FNet 1D FFT NKI Kernel for AWS Neuron

NeuronCore-optimized NKI kernels that perform 1D FFT (128/256/512-point) entirely on NeuronCore hardware using Tensor Engine matrix multiplications. Used here to replace the FNetBasicFourierTransform module in FNet models, which requires a 2D FFT decomposed into two passes of 1D FFTs.

Why This Kernel Exists

torch.fft.fftn is not supported on Neuron hardware (complex dtypes not natively supported). Without this kernel, the FFT operation requires:

  1. Device-to-Host transfer (~hundreds of ms)
  2. CPU computation
  3. Host-to-Device transfer (~hundreds of ms)

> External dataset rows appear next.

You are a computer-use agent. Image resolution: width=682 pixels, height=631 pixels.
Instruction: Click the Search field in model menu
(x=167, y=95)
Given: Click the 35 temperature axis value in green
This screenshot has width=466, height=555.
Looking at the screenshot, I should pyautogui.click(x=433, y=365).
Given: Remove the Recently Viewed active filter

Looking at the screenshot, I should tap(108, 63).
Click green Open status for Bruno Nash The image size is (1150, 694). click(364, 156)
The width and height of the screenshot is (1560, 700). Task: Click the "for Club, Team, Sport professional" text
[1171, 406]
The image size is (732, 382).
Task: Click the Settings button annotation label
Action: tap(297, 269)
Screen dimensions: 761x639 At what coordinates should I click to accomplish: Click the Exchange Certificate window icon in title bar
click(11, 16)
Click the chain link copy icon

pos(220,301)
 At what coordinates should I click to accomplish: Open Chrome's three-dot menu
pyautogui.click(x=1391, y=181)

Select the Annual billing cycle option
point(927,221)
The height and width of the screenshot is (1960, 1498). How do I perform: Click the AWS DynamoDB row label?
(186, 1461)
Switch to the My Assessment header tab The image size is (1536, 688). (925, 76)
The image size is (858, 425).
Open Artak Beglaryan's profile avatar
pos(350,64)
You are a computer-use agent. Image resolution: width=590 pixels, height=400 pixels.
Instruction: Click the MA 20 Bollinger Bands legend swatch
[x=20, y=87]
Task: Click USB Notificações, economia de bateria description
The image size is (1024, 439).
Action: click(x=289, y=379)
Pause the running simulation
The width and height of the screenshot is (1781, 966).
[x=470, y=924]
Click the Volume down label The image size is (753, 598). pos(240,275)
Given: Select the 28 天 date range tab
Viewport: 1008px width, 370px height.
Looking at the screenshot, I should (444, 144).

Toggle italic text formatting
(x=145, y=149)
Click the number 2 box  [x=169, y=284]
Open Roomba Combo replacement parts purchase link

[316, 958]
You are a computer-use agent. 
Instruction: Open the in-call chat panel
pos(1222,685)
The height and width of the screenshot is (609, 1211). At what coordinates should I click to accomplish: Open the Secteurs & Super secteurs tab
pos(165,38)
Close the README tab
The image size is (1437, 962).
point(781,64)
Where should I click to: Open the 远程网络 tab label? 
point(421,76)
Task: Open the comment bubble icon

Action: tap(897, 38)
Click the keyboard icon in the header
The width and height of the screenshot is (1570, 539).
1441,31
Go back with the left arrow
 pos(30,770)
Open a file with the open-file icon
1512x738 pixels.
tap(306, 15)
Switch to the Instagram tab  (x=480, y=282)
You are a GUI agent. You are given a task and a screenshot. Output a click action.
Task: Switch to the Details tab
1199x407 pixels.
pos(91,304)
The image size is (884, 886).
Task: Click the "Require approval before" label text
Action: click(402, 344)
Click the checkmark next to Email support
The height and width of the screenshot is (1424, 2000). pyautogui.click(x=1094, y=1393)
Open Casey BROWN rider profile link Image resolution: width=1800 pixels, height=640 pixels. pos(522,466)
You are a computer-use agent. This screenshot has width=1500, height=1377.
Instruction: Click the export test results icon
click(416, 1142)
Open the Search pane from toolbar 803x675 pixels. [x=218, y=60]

This kernel eliminates those transfers by computing the FFT entirely on-device.

Supported Models

All FNet models using FNetBasicFourierTransform:

Model Hidden Size Max Seq Len Tested
google/fnet-base 768 512 Tested: cos_sim=1.000001
google/fnet-large 1024 512 Supported (power-of-2 hidden)
Custom configs 128-2048 128-512 Supported

Requirements

  • AWS Neuron SDK 2.29+ (NKI 0.3.0+)
  • PyTorch Native (torch-neuronx) for eager execution of the orchestration layer
  • transformers with KernelConfig support
  • kernels library (HuggingFace kernel loading)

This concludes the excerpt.